• **Selected excerpt**:
BEGIN

Navigating the Great Resignation: A Closer Look at Why Product Managers Are Leaving Their Jobs

1 Feb 20243 mins read
Andrea Saez
Navigating the Great Resignation: A Closer Look at Why Product Managers Are Leaving Their Jobs
By Andrea Saez
CONTENTS

A surprising trend is emerging in the midst of an economic crisis: product managers, particularly those in senior-level roles, are increasingly looking to quit their jobs.

Recent data from Payscale shows a staggering 66% of them are planning to move on despite commanding a median annual salary of $144,000. Let’s take a closer look at what’s causing this movement, and how it can help shape product leadership in 2024.

Product manager quitting

High salaries, higher stress

It's easy to assume that a hefty paycheck is enough to keep job satisfaction high. But Senior Product Managers everywhere are facing unique challenges that even a six-figure salary can't fix.

The tech industry, notorious for high-profile layoffs, has led many to seek more stable opportunities. PMs often grapple with dwindling resources and increased workloads, intensifying stress and leading to burnout. It's a reminder that financial compensation alone isn't the silver bullet for employee retention. (Throwing money at the problem doesn’t actually fix things, who knew?)

END

• **Apply what you read**:
1. Reproduce word for word the passage of the article on why product managers are leaving their jobs, starting at "A surprising trend" and ending at "quit their jobs.".
2. For the article on why product managers are leaving their jobs, answer yes or no to whether each statement agrees with it, quoting the words that decide: (a) Payscale data shows that 66% of product managers plan to move on. (b) The median annual salary given is $200,000. (c) Pay by itself is enough to keep product managers from leaving.

Saved entries
BEGIN

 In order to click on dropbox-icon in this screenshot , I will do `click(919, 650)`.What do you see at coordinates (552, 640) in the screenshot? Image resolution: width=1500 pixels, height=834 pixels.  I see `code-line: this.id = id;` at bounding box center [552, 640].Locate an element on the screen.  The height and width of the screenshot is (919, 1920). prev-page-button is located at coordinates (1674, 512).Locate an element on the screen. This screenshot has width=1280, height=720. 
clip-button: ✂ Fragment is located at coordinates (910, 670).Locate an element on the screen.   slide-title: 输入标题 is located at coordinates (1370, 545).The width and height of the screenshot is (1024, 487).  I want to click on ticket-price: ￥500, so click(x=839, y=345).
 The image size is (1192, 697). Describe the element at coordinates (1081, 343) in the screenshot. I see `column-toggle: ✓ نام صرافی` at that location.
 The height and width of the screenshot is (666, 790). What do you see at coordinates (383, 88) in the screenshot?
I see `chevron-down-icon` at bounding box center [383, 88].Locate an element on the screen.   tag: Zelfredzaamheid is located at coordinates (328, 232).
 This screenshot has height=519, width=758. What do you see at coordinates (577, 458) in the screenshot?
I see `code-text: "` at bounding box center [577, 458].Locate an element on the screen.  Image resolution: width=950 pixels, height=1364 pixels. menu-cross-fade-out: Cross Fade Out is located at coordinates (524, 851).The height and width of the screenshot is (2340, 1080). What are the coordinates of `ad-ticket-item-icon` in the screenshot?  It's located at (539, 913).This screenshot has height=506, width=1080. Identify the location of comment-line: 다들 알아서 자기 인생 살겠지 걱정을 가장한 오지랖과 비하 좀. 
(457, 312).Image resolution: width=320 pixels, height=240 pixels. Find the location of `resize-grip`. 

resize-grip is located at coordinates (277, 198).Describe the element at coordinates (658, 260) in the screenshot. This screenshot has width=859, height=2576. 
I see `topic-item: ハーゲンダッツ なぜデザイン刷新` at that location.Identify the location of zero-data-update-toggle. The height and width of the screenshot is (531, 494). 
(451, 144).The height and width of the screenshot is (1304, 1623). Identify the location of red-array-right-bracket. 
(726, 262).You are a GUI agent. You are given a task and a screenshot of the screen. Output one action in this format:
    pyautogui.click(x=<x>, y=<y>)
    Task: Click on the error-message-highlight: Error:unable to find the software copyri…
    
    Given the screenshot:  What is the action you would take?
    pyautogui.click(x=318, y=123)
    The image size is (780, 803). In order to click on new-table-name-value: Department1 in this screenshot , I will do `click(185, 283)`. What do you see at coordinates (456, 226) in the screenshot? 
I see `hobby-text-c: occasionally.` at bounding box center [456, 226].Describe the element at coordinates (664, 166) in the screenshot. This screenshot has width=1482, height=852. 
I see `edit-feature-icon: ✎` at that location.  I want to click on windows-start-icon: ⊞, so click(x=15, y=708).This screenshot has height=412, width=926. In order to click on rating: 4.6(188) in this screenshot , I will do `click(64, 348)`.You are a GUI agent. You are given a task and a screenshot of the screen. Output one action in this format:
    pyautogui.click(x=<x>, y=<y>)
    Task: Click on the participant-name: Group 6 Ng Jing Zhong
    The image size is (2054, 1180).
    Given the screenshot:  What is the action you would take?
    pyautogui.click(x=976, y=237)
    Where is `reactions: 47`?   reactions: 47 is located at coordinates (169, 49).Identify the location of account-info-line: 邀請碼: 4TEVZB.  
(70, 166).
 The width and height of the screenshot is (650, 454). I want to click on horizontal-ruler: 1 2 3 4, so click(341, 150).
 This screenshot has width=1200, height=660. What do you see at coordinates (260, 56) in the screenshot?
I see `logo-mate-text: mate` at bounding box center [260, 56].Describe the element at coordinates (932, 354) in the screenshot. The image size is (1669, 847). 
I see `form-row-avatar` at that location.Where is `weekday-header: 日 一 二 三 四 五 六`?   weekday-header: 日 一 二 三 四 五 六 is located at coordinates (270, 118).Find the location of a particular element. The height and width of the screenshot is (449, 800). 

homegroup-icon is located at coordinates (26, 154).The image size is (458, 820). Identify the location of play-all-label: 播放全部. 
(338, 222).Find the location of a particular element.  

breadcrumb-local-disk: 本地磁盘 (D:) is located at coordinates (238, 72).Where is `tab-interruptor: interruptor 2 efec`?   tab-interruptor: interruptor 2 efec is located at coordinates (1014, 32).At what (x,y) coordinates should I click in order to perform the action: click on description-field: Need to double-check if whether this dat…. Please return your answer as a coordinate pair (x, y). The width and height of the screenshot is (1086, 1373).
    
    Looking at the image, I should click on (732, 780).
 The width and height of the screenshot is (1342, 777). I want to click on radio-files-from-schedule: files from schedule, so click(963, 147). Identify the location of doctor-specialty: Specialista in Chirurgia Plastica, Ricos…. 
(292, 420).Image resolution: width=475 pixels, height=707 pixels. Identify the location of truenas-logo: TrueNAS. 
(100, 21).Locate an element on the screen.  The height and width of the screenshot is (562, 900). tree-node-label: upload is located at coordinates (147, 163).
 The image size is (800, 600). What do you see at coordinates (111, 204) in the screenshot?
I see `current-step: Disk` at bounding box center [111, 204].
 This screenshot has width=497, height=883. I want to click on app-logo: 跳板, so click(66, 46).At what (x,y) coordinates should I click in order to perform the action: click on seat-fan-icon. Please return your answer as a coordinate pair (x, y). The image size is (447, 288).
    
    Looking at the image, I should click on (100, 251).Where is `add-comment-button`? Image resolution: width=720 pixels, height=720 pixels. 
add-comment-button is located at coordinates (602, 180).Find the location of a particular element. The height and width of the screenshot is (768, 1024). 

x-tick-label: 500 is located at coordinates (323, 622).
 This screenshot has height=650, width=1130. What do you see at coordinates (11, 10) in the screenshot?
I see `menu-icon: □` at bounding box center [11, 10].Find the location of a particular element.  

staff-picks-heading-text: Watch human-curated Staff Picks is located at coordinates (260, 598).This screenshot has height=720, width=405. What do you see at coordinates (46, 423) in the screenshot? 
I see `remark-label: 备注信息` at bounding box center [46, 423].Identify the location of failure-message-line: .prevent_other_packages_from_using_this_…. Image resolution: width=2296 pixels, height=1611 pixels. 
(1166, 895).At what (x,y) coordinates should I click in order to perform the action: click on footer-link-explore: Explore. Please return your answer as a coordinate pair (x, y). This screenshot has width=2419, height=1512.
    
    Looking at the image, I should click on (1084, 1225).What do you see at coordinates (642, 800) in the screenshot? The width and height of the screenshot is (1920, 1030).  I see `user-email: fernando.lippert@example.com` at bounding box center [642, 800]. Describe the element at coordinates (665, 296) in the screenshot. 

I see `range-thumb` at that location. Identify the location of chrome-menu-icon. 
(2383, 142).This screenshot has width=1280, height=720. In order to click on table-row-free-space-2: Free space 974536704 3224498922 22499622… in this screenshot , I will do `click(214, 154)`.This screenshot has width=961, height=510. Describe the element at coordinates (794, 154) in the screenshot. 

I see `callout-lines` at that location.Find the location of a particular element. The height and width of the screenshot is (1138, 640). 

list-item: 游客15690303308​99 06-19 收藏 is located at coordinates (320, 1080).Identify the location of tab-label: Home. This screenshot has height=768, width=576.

END

• **Results of the exercise**:
1.
A surprising trend is emerging in the midst of an economic crisis: product managers, particularly those in senior-level roles, are increasingly looking to quit their jobs.

2.
(a) Yes: "Recent data from Payscale shows a staggering 66% of them are planning to move on"
(b) No: "commanding a median annual salary of $144,000"
(c) No: "financial compensation alone isn't the silver bullet for employee retention"